Treadmills are essential to the study of human and animal locomotion as well as for applied diagnostics in both sports and medicine. The quantification of relevant biomechanical and physiological variables requires a precise regulation of treadmill belt velocity (TBV). Here, we present a novel method for time-efficient tracking of TBV using standard 3D motion capture technology. Further, we analyzed TBV fluctuations of four different treadmills as seven participants walked and ran at target speeds ranging from 1.0 to 4.5 m/s. Using the novel method, we show that TBV regulation differs between treadmill types, and that certain features of TBV regulation are affected by the subjects’ body mass and their locomotion speed.

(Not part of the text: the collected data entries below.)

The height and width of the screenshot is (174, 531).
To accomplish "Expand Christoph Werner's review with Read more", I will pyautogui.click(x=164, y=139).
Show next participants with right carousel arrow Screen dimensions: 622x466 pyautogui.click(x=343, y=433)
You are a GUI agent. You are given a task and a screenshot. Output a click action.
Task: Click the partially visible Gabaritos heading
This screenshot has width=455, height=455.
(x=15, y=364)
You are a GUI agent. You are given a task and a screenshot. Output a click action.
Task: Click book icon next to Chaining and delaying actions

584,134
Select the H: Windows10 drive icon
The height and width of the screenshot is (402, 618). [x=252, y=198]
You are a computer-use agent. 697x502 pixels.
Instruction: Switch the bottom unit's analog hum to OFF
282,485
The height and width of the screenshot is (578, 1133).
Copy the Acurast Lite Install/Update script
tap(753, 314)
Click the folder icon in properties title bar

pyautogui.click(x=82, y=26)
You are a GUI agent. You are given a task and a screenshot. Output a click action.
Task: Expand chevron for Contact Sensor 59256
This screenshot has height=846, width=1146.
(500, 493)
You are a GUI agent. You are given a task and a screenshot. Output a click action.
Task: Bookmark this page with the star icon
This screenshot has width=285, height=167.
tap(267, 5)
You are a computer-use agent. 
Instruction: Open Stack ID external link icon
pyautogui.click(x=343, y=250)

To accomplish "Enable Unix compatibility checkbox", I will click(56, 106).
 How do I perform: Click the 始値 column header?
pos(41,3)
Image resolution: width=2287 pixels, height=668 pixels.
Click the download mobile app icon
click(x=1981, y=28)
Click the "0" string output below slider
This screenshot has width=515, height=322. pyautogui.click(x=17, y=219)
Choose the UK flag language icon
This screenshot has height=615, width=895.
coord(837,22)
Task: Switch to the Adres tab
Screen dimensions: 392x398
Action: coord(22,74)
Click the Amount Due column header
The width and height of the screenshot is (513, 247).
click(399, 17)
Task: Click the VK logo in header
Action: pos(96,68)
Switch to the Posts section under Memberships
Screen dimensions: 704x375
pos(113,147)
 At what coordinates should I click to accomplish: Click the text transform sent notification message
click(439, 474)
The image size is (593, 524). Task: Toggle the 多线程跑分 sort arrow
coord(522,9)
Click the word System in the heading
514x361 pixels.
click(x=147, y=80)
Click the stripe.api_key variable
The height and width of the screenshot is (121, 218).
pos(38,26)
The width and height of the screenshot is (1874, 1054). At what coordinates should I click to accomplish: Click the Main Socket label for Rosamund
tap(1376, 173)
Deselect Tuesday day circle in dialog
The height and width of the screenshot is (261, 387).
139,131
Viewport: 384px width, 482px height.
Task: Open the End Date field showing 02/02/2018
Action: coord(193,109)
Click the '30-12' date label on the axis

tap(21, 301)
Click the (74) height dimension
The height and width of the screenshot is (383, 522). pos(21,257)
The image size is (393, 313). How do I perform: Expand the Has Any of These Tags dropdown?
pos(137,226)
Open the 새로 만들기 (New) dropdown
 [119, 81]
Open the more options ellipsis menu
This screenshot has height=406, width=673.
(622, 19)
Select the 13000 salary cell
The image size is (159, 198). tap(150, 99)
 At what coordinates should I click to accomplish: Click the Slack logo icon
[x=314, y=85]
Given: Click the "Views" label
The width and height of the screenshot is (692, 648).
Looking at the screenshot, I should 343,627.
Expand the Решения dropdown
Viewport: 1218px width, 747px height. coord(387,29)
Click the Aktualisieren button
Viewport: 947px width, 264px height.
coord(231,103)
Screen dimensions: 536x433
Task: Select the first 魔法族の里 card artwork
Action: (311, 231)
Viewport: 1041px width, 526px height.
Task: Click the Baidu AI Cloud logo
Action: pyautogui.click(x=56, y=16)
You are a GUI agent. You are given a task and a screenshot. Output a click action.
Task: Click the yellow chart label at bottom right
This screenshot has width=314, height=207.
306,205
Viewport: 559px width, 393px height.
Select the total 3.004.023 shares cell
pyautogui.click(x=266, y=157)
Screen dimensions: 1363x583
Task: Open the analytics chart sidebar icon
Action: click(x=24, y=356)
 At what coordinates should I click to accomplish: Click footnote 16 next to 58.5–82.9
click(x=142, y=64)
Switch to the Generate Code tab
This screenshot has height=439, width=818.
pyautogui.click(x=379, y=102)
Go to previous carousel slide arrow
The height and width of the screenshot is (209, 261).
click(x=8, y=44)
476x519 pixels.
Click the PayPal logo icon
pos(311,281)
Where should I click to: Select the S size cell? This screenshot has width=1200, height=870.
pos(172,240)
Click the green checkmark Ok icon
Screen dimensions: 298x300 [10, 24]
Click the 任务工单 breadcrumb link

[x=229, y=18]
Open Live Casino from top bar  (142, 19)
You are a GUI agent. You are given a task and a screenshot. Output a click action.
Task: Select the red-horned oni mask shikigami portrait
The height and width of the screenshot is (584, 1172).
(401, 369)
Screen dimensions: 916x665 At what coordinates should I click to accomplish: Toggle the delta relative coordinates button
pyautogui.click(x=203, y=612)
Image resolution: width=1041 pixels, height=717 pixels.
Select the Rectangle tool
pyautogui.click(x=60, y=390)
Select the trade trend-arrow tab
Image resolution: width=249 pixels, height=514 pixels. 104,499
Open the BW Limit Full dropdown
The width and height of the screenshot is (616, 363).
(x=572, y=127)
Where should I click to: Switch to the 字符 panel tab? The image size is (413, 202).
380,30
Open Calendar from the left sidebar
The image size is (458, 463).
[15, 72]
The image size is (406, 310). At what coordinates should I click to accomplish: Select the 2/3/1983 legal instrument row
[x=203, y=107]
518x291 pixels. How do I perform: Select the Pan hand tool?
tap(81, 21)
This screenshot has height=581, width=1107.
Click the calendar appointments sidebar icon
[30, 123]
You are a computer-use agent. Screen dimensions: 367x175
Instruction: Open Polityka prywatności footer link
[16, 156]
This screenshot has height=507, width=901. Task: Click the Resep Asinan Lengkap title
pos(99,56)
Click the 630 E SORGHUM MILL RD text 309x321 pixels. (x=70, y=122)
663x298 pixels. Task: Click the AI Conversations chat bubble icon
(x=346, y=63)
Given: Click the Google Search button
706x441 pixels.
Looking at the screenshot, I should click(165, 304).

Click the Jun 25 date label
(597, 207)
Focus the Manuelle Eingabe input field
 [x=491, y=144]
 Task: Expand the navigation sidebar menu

With higher body mass, the TBV reductions in the braking phase of stance became higher, even though this relationship differed between locomotion speeds and treadmill type (significant body mass × speed × treadmill type interaction). Average belt speeds varied between about 98 and 103% of the target speed. For three of the four treadmills, TBV reduction during the stance phase of running was more intense (> 5% target speed) and occurred earlier (before 50% of stance phase) unlike the typical overground center of mass velocity patterns reported in the literature. Overall, the results of this study emphasize the importance of monitoring TBV during locomotor research and applied diagnostics. We provide a novel method that is freely accessible on Matlab’s file exchange server (“getBeltVelocity.m”) allowing TBV tracking to become standard practice in locomotion research.